Sąd Rejonowy w Wejherowie odwiesił karę roku więzienia dla Leszka F., oskarżonego o to, że we wrześniu spowodował śmiertelny wypadek w Wyszecinie. - Prowadził pojazdy mimo zakazu i nie zapłacił grzywny - argumentowała sędzia. Mężczyzna od września przebywa w areszcie.
Leszek F. jest oskarżony o to, że we wrześniu spowodował wypadek, w którym zginęła kobieta w ciąży, a jej ranny mąż zmarł kilka dni później w szpitalu. To nie jedyna rzecz, którą może mieć na sumieniu. W sądzie toczy się sprawa o pobicie, którego miał się dopuścić, a w lipcu 2010 r. F. został skazany za jazdę quadem pod wpływem alkoholu.
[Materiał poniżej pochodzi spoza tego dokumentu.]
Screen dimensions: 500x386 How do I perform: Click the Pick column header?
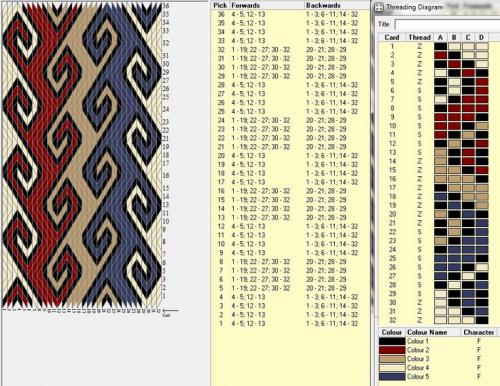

Sąd wymierzył mu wtedy karę roku więzienia w zawieszeniu na pięć lat, zakazał prowadzenia pojazdów na 7 lat oraz ukarał 1000 złotych grzywny (nie był to zresztą pierwszy wyrok dla 37-latka - wcześniej skazany był na 2 lata pozbawienia wolności w zawieszeniu na 2 lata, ale tamten okres upłynął, nim dostał kolejny wyrok).
"Byłem na rauszu"
F. nie przestrzegał zakazu i nie zapłacił grzywy. - Miałem trudną sytuację materialną. Ostatnio trochę pracowałem i mam odłożone te pieniądze, ale zapomniałem je wpłacić - tłumaczył się w piątek przed sędzią oskarżony.
W piątek na sali sądowej przyznał też, że nie pierwszy raz zasiadł nietrzeźwy za kółkiem. Jeździł bez uprawnień do pracy: do Gdyni, Luzina i Brzeźna Lęborskiego. Odniósł się również do wypadku w Wyszecinie. - Byłem na rauszu - przyznał oskarżony, tłumacząc, że nie zdawał sobie sprawy z tego, że prowadził po pijanemu.
Sąd uznał, że prowadząc samochód F. "uchylał się od obowiązku nałożonego przez sąd i rażąco naruszał prawo". - W związku z tym skazuje go na rok więzienia. Wyrok jest nieprawomocny - orzekła sędzia Magdalena Cichańska.
Tragedia w Wyszecinie
Zdaniem śledczych, 6 września F. spowodował śmiertelny wypadek w Wyszecinie. Audi A4 zderzyło się z fiatem punto, którym podróżowali młoda kobieta w ciąży oraz 44-letni mężczyzna i 3-letnie dziecko. Jak informowała policja, kierowca audi prawdopodobnie zjechał na przeciwległy pas ruchu i zderzył się czołowo z fiatem.
Kobieta była w ciężkim stanie, dlatego lekarz próbował przeprowadzić cesarskie cięcie jeszcze w karetce. Mimo to ani 27-latki, ani dziecka, które nosiła, nie udało się uratować. 44-letni mężczyzna zmarł kilkanaście dni później w szpitalu.